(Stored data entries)
=== Begin Enclosure ===
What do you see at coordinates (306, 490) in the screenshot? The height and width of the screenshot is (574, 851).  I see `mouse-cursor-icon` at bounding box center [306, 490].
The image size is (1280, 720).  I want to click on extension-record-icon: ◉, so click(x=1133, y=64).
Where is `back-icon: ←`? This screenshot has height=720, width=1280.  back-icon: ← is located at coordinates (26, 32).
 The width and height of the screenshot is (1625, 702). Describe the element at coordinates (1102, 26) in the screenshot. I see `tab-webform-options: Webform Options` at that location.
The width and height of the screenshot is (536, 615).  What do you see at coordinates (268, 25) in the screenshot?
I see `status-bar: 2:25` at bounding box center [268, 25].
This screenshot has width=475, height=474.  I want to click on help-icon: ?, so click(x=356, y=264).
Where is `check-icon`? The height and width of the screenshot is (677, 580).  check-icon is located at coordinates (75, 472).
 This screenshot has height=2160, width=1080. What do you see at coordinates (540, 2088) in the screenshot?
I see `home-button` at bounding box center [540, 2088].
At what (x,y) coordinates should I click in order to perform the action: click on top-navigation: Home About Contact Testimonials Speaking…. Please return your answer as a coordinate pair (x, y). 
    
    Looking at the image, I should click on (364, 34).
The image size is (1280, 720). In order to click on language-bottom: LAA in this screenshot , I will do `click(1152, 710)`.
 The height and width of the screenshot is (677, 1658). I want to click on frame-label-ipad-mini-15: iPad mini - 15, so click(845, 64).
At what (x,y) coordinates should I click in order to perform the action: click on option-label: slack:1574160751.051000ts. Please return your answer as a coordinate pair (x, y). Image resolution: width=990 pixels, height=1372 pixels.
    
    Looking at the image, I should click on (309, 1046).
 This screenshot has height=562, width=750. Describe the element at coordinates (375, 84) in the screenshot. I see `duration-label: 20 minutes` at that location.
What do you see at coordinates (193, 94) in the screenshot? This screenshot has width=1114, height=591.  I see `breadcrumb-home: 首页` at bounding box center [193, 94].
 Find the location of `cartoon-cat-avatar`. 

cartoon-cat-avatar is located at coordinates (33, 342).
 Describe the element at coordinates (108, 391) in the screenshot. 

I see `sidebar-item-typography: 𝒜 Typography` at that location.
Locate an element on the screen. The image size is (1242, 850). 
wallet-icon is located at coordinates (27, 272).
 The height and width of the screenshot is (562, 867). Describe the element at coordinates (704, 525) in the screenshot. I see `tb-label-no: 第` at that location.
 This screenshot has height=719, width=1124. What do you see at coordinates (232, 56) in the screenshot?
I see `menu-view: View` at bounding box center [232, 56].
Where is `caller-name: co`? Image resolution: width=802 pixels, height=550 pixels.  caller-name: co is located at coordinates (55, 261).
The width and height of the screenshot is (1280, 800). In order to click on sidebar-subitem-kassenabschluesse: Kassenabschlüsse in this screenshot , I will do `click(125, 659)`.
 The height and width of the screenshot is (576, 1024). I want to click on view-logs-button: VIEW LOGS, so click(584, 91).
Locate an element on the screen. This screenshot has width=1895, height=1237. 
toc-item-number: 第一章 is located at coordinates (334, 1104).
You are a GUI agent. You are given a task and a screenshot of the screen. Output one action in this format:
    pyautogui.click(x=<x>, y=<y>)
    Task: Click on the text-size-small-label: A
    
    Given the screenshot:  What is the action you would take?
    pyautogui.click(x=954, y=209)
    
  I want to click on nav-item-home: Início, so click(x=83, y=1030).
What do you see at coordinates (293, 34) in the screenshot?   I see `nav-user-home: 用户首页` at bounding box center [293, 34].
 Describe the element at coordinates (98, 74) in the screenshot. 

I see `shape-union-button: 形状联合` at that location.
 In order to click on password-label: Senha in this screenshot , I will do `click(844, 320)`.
=== End Enclosure ===
Reproduce the listing from its start to the line with "The height and width of the screenshot is (677, 1658).", substituting "image resolution" for every "image size" and leaving everything else unchanged.

What do you see at coordinates (306, 490) in the screenshot? The height and width of the screenshot is (574, 851).  I see `mouse-cursor-icon` at bounding box center [306, 490].
The image resolution is (1280, 720).  I want to click on extension-record-icon: ◉, so click(x=1133, y=64).
Where is `back-icon: ←`? This screenshot has height=720, width=1280.  back-icon: ← is located at coordinates (26, 32).
 The width and height of the screenshot is (1625, 702). Describe the element at coordinates (1102, 26) in the screenshot. I see `tab-webform-options: Webform Options` at that location.
The width and height of the screenshot is (536, 615).  What do you see at coordinates (268, 25) in the screenshot?
I see `status-bar: 2:25` at bounding box center [268, 25].
This screenshot has width=475, height=474.  I want to click on help-icon: ?, so click(x=356, y=264).
Where is `check-icon`? The height and width of the screenshot is (677, 580).  check-icon is located at coordinates (75, 472).
 This screenshot has height=2160, width=1080. What do you see at coordinates (540, 2088) in the screenshot?
I see `home-button` at bounding box center [540, 2088].
At what (x,y) coordinates should I click in order to perform the action: click on top-navigation: Home About Contact Testimonials Speaking…. Please return your answer as a coordinate pair (x, y). 
    
    Looking at the image, I should click on (364, 34).
The image resolution is (1280, 720). In order to click on language-bottom: LAA in this screenshot , I will do `click(1152, 710)`.
 The height and width of the screenshot is (677, 1658). I want to click on frame-label-ipad-mini-15: iPad mini - 15, so click(845, 64).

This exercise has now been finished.